Le texte dénommé officiellement : «Loi sur le renforcement de la solidarité nationale et de l’intégration sociale», a recueilli 468 voix sur 562, contre 88 et six abstentions, après douze heures de débats ayant précédé le vote.

Présentée comme une étape «historique», la loi bénéficie du soutien de la majorité gouvernementale et du parti pro-kurde DEM. Ankara insiste toutefois sur un point : le dispositif ne constitue pas une amnistie générale. Il prévoit notamment la suspension, pour cinq à dix ans, de certaines poursuites et de l’exécution de peines visant des personnes ayant renoncé à la lutte armée.

Entre 5.000 et 7.000 personnes pourraient être concernées par ces nouvelles dispositions, notamment des combattants présents dans le nord de l’Irak, des membres du PKK installés en Europe ainsi que des personnes détenues en Turquie. 

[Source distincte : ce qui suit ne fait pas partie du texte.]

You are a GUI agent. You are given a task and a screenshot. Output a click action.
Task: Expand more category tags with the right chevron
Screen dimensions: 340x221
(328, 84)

Selon plusieurs députés, quelque 3.500 anciens membres de la guérilla kurde pourraient bénéficier d’une première phase de libérations. Les personnes condamnées pour les crimes les plus graves, notamment les homicides volontaires, sont exclues du mécanisme.

Le texte ne règle cependant pas le sort d’Abdullah Öcalan, fondateur du PKK, détenu depuis 1999. Ankara affirme que son cas ne relève pas de cette loi, tout en maintenant qu’il pourrait continuer à contribuer au processus de paix.

Cette évolution intervient après l’appel lancé par Öcalan aux combattants kurdes pour déposer les armes et l’annonce, en 2025, de la dissolution du PKK, suivie d’une cérémonie symbolique de dépôt d’armes dans le Nord de l’Irak.

Le mouvement kurde estime néanmoins que la nouvelle législation comporte d’importantes lacunes et ne répond pas à l’ensemble de la question kurde. L’avenir des prisonniers politiques, dont l’ancien dirigeant prokurde Selahattin Demirtas, demeure également incertain.